Cities, Tort Lawyers Clash Over Municipal Immunity

Supreme Court left to decide meaning of legislative silence

By: Thomas B. Scheffey
Connecticut Law Tribune December 9, 2002


Two powerful adversaries thundered before the state Supreme Court Dec. 4---debating the meaning of silence.

Attorneys for Connecticut cities and lawyers who represent tort plaintiffs have diametrically opposing views on whether a 1987 law creates a right to directly sue municipalities for negligence. Trumbull advocate Arthur C. Laske III, representing the City of Bridgeport, showcased 142 pages of legislative debate. The fact that they never referenced a change from common law immunity, he said, was evidence law makers never contemplated direct suits against towns and cities for passing the act that became C.G.S. § 52-557n.

But Karen E. Souza, representing a child injured due to an uncapped fire hydrant, contended that the state’s language is clear on its face when it states “ [A] political subdivison of the state shall be liable for damages to person or property caused by…[t]he negligent acts or omissions of such political subdivision or any employee, officer or agent thereof acting within the scope of his employment or official duties…”

Souza, in the New Haven law firm of Alan E. Silver, cited a handful of Superior Court decisions that held this language permits direct negligence actions against cities and towns. She argued that the lawmakers’ silence over the decade since these decisions began is evidence they liked the way courts were interpreting the act.

Laske contended the statute was a mess from the start. He cited complaints from lawmakers and courts that they’ve always been unclear about the real meaning of C.G.S § 52-557n, passed in the confusion and stress of late night legislative debate. The contentious 1986 tort reform debate, Laske said, was silent on the topic of eliminating traditional municipal immunity.

But for one justice, at least, such silence cuts both ways. “How does the legislative history help you? How do you conclude that silence is on your side?” quizzed high court newcomer, Peter T. Zarella. Laske responded that, if the 1986 statute was intended to permit suits against cities without “naming a municipal actor” as an individual defendant or to create vicarious liability for negligent city employess, it would have sparked a huge debate.

The Connecticut Council of Municipalities and the Connecticut Trial Lawyers Association both would have spurred their allies in the legislature to champion their views, Laske maintained. Both of these groups, he noted, have filed friend-of-the—court briefs in the present case, Spears vs. Garcia.

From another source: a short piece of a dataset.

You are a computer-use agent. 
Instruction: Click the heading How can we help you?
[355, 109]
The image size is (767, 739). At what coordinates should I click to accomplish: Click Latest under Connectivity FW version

In Laske’s analysis, a key phrase in the statute is the savings clause, “except as otherwise provided by law.” It requires courts to consider two other statutes that cover municipalities’ duty to indemnify city employees found negligent in the discharge of a non-discretionary duty. The municipal employees’ indemnification statute (C.G.S § 7-465) and the firefighters’ indemnifications statute (C.G.S. § 7-308) are meant to lighten the liability burden that cites shoulder, and must be read together with 52-557, Laske argued.

That’s exactly the opposite of what Connecticut plaintiffs’ lawyers want. In the amicus brief filed by the CTLA, Kathryn Caliby and Douglas W. Hammond, of Hartford’s RisCassi and Davis, argue that it would enhance “judicial economy” if plaintiff’s did not have to name specific municipal employees as defendants. It would also avoid cumbersome situations where a large number of employees have to be sued to place blame.

Zarella’s repeated questioning of Laske focused on whether ambiguity existed: “I’m trying to figure out what’s unclear about the statute.”

Laske contented that the appellate Court’s holding, that 52-557 allows a direct negligence case against a city, “creates a complete end run around what has always existed.” But Souza, arguing the plaintiff’s position, said the appellate court was right to avoid an analysis of the legislative history behind the statute since it is clear on its face.

Justice Joette Katz noted that suing a city without an individual defendant makes it harder for a plaintiff to trace the elements of negligence, “but there’s no prejudice to the defendant by the fact that you haven’t named a particular employee?”

Laske in rebuttal, noted that former Justice Robert I Berdon, in his dissent in the 1989 supreme court case of Williams v. New Haven, stated that 52-557 allows direct suits for negligence against cities. Laske also noted that the municipal immunity is an obsolete in the eyes of late tort scholar William H. Prosser and the American Law Institute model laws. “If change could come, might come, but let it come properly,” concluded Laske, not by court decision, but through legislature.